2. The prediction of future traffic is interesting to me. This reminds me of Carmageddon fears, first in Los Angeles (twice) and then in Chicago earlier this year. This seems like the creation of news: get prepared for more Thanksgiving traffic now! It is the kind of fear-based reporting done by many local news outlets about things like weather or traffic, fairly mundane events that occasionally turn out to be horrible.

3. The Carmageddon cases hint at another piece of this prediction: making such claims could change future behavior. If Americans hear that there will be more drivers at Thanksgiving, even just a few of them changing their plans (not driving or changing their departure times) might go a long ways toward relieving the predicted traffic. Perhaps this forecast is all part of some plan to actually reduce Thanksgiving traffic?

4. Just from personal observation: plane tickets appear to be really high during Thanksgiving, Christmas, and New Year’s this year. As the article notes, airlines are looking to make money and haven’t budged much in their prices even with the recent gas price drops.

 

 

When American protestors take to the highway

Americans like their highways free of obstructions. So, what happened recently when a group of protestors blocked one of Atlanta’s main highways at rush hour?

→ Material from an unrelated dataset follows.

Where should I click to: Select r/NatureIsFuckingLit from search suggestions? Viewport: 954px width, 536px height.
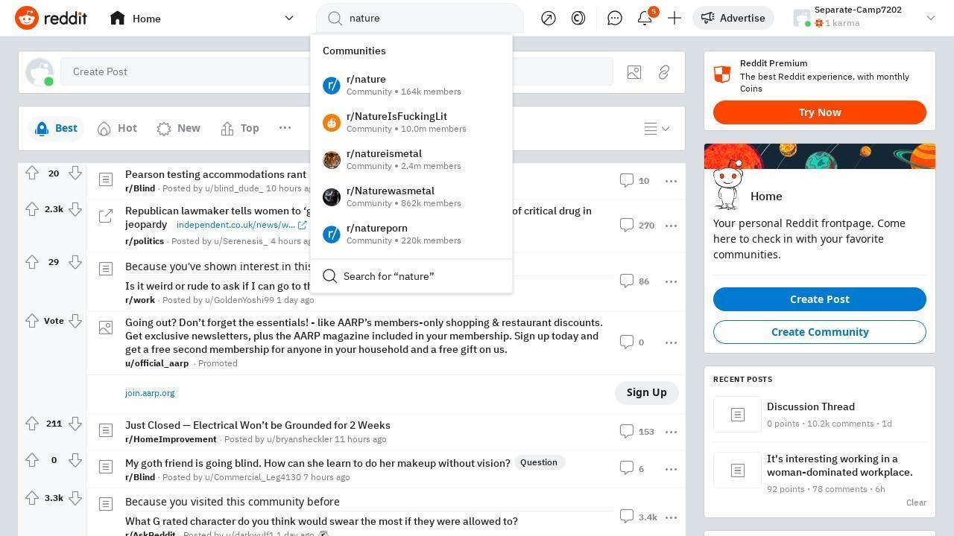(397, 122)
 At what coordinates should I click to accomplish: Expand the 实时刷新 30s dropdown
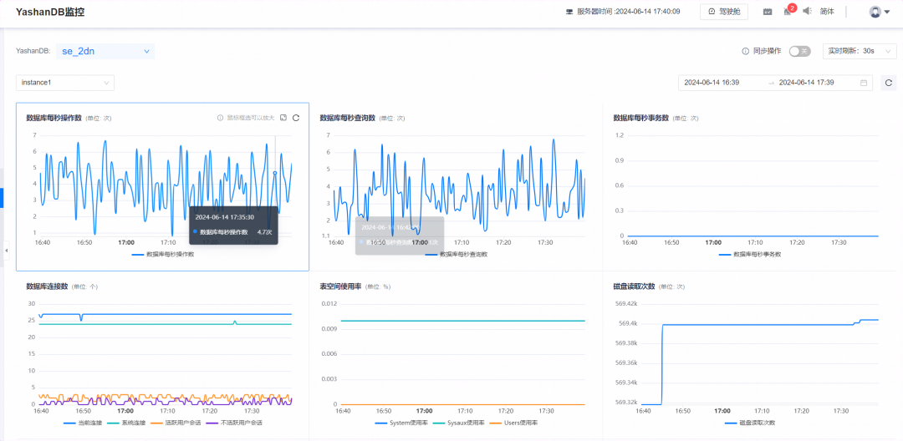pos(860,51)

That was what made the images of last week’s protest on the road known as the Atlanta Downtown Connector so jarring. A few dozen individuals, including members of the group Southerners on New Ground, walked out onto that roadway and laid down a banner reading “#BlackLivesMatter.” This was one of several actions around the country protesting police violence and mass incarceration, and expressing solidarity with those who have been demonstrating in Ferguson, Missouri, over the killing of black teenager Michael Brown by white policeman Darren Wilson…

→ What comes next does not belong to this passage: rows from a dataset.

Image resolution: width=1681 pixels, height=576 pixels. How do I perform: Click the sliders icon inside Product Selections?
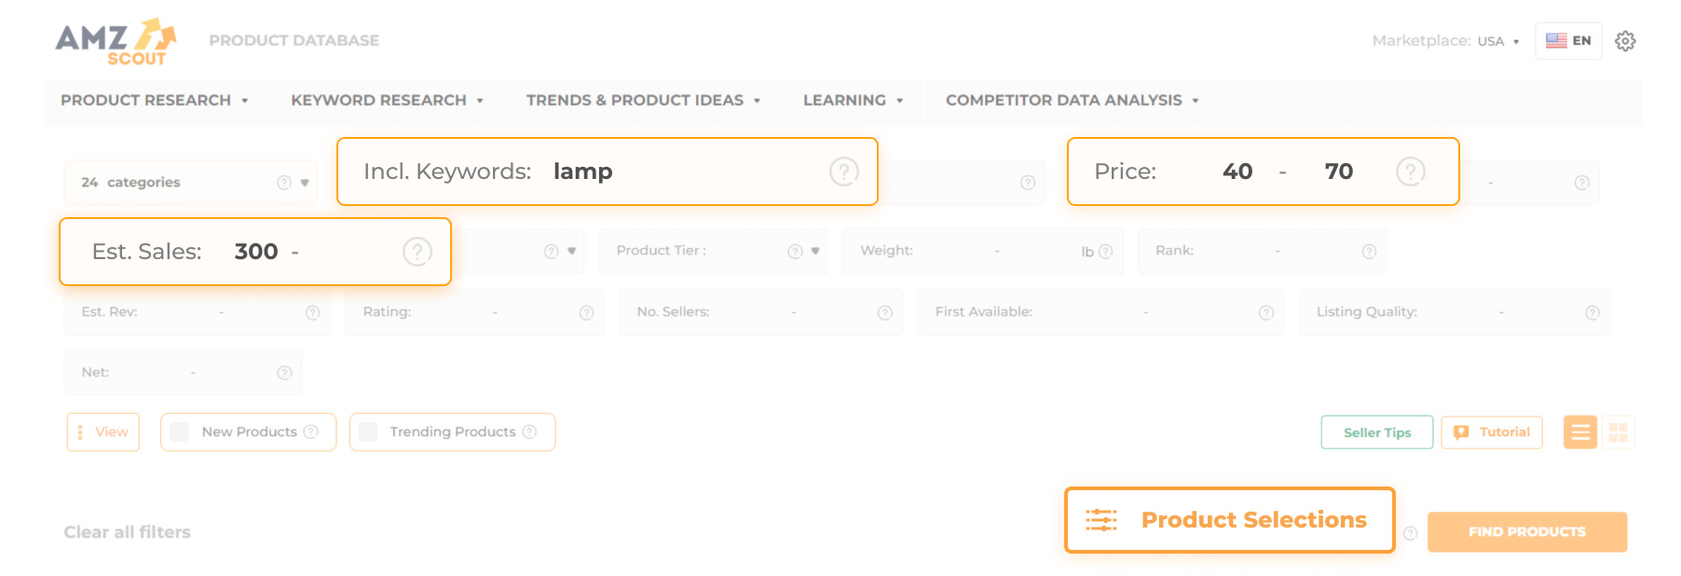[x=1100, y=520]
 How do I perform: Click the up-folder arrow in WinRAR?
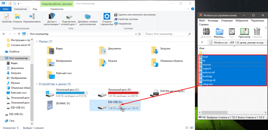[x=202, y=42]
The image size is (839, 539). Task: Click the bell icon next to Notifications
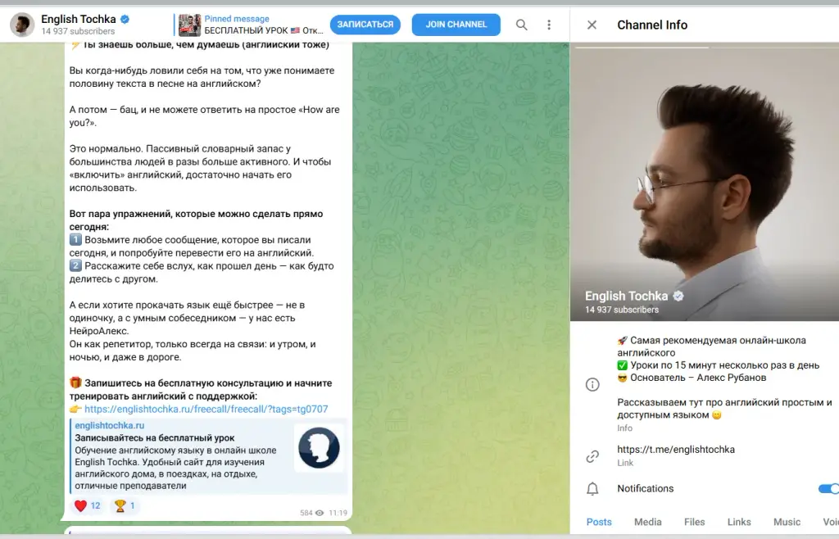click(592, 489)
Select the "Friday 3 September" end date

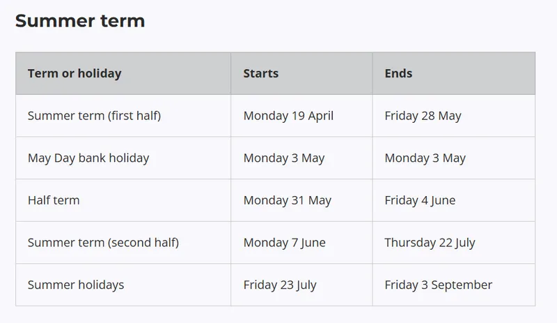coord(438,285)
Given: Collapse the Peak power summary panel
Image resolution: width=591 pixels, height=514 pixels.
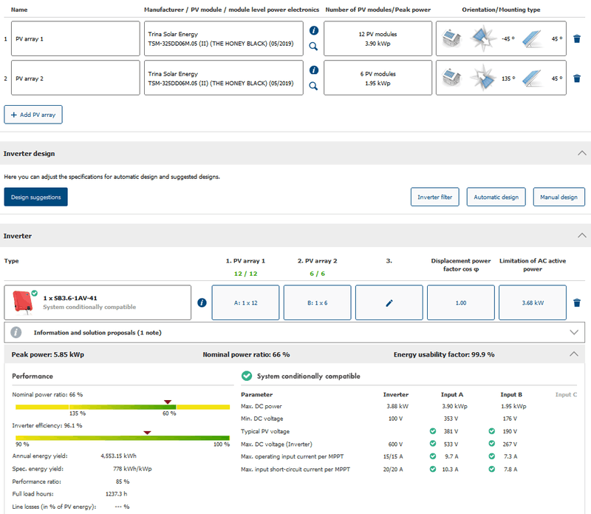Looking at the screenshot, I should click(574, 354).
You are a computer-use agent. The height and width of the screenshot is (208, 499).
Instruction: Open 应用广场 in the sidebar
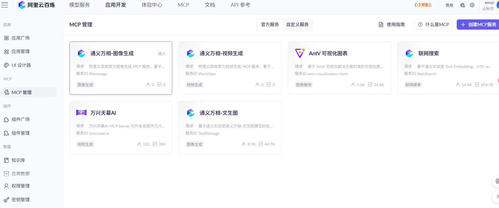(x=20, y=38)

The protesters blocked traffic on I-75/85, one of Atlanta’s major commuter routes, for only a short time, but they managed to get the attention of the drivers who rely on that route before the police cleared them from the roadway without making any arrests…

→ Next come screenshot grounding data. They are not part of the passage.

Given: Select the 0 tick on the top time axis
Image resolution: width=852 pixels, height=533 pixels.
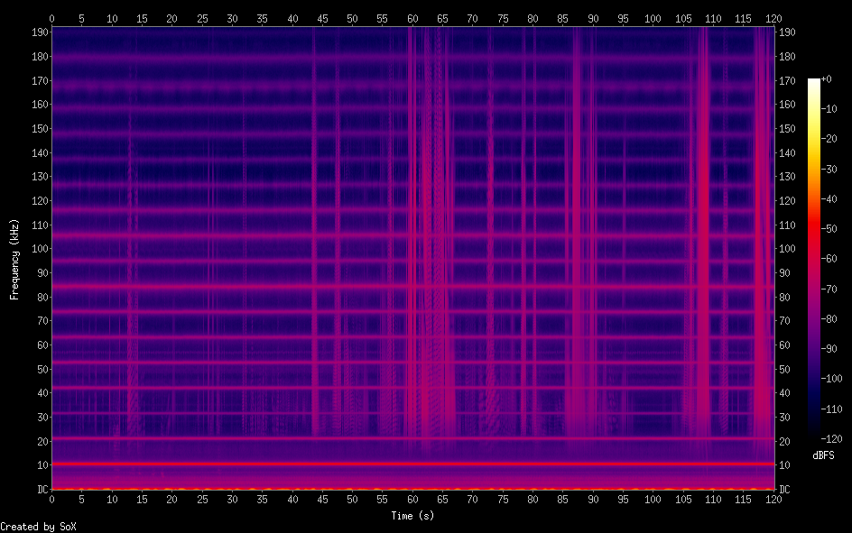Looking at the screenshot, I should coord(51,18).
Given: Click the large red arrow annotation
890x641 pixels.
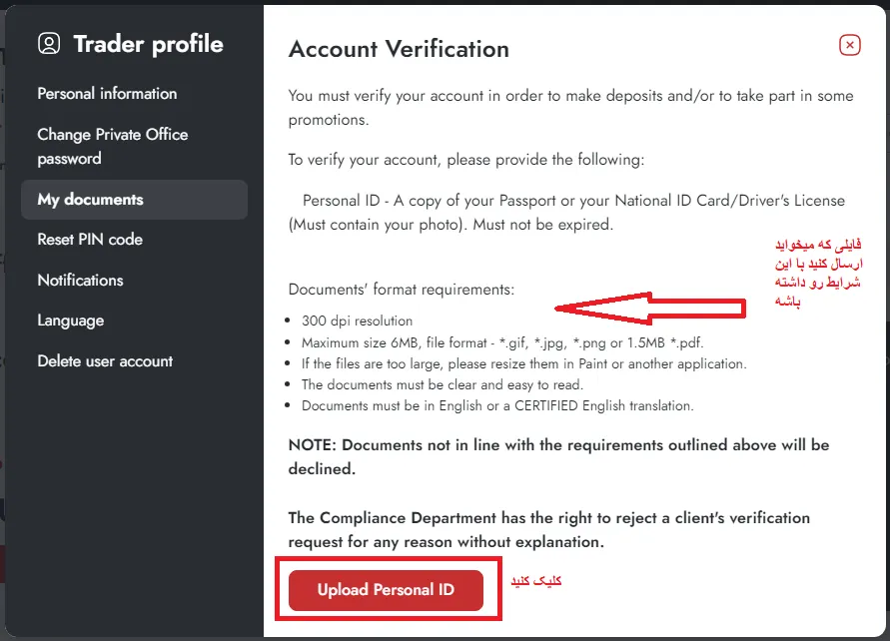Looking at the screenshot, I should click(649, 308).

Reaction to the protest was decidedly mixed among Atlantans, with some people going on Twitter to criticize the action with comments such as, “I support the protests in #Ferguson, but why are they shutting down a highway in Atlanta so that BLACK folks can’t get home from work?” and “Look, I get standing in solidarity w/ #Ferguson, but #Atlanta traffic is already bad. So yeah, if you’re stuck in that, I’m POd w/ you.”

Blocking city streets has been an urban protest tactic since there were urban protests…

Blocking major roads in the United States, however, is much more rare. Most notably, the Selma to Montgomery marches that were pivotal in the Civil Rights movement of the 1960s used U.S. Route 80, a move that was upheld in a ruling by Federal District Court Judge Frank M. Johnson, Jr. His opinion was deeply controversial at the time: “The law is clear that the right to petition one’s government for the redress of grievances may be exercised in large groups,” said the judge, “and these rights may be exercised by marching, even along public highways.”

While this summary doesn’t give many details, I would be really interested to hear how the police handled this. Any pedestrian activity, let alone an intentional protest, on a major highway would often be viewed as a concern. At the same time, this is a good way to get the attention of a lot of people for the unusual location of the protest.

The article ends on a note that such protests help make highways less removed from normal life. This is due to a long American history of generally wanting their roads to be for automobile travel. This means bicycling, walking on nearby sidewalks, slow vehicles, and any other impediments (including natural ones) are often scorned. Such thoughts and policies helped lawmakers and politicians ram highways through major cities and urban neighborhoods in the mid-1900s. In contrast, our cities don’t have as many public pedestrian spaces like many European or other global cities which are full of plazas, parks, and wide sidewalks.